Interesting discussion on what is probably the only way to beat a threshold motion when representing a member of the “accident of the month” club.
The EBT goes like this:
(Q) Sir, were you involved in a prior accident 6 months ago when you injured every conceivable part of your body?
(A) Yes.
(Q) What pains did you have a result of the prior accident?
(A) I had pains everywhere…..(etc).
(Q) What activities couldn’t you do or do as well?
(A) (laundry list)
(Q) Immediately prior to the accident that we are here about today, how did you feel?
(A) I felt great. I was completely healed from the medically necessary aquatherapy and selective applications of the TENS unit and heat lamp that I was either given or applied myself.
(Q) What pains did you feel after the accident?
(A) (See answer to question #2)
Come up with an affidavit from someone who will dispute the degenerative findings, and you have this case:
Feaster v Boulabat, 2010 NY Slip Op 07230 (1st Dept. 2010)

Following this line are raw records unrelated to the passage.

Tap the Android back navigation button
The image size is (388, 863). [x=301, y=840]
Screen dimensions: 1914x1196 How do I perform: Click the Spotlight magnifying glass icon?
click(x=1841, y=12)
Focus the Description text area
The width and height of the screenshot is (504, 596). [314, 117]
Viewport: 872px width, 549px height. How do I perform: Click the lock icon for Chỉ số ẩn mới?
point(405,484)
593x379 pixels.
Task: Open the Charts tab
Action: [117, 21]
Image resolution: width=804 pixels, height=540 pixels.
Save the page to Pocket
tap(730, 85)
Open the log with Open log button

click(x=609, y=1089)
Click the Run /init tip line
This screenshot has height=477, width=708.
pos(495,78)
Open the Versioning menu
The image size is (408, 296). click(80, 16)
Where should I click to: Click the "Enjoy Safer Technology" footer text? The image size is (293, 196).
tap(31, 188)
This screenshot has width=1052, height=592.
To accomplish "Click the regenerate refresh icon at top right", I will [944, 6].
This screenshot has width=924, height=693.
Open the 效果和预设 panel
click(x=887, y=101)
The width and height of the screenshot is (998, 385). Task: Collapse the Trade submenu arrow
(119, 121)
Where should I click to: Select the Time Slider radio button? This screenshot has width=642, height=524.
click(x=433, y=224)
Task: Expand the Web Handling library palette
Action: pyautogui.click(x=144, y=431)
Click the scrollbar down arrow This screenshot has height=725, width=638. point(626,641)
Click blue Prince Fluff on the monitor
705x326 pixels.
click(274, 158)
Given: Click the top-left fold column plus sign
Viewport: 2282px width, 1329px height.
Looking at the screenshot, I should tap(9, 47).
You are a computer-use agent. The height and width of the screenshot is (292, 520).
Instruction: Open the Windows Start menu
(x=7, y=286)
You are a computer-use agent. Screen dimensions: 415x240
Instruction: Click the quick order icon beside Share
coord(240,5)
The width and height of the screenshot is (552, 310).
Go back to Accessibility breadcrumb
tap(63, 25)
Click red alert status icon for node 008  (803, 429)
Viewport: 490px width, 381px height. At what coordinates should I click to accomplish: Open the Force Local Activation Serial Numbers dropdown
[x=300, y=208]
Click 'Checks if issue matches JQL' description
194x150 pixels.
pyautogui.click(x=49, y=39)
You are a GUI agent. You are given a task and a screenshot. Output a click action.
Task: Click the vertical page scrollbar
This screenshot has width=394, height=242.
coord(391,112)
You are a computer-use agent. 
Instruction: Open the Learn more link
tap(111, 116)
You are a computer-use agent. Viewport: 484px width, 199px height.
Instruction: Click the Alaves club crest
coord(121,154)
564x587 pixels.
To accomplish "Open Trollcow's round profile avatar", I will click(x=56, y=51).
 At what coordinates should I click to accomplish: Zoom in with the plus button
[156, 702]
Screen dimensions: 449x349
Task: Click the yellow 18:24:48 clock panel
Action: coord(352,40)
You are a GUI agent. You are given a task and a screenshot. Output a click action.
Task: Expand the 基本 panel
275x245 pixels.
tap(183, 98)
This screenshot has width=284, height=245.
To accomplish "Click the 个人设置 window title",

“Their examining orthopedist found limitations in range of motion in plaintiff’s cervical and lumbar spines and both knees, and opined that these were attributable to degenerative changes. However, plaintiff testified that she had been asymptomatic before her car accident, and her orthopedic surgeon opined in a report submitted by defendants that plaintiff’s injuries were causally related to the accident. Moreover, defendants’ orthopedist’s opinion that, while plaintiff may have sustained injuries to her cervical and lumbar spines and left knee in the accident, these injuries had resolved, is belied by the limitations in range of motion that he found in those areas”
One Response
J.T. Why so cynical. The streets are mean. I get into an accident just about once a month. (I don’t sue because they are all my fault) (Does not include incidents of road rage wherein I kick dents in some idiot’s car as he screams for help within the locked compartment)
These are the mean streets of NYC J.T.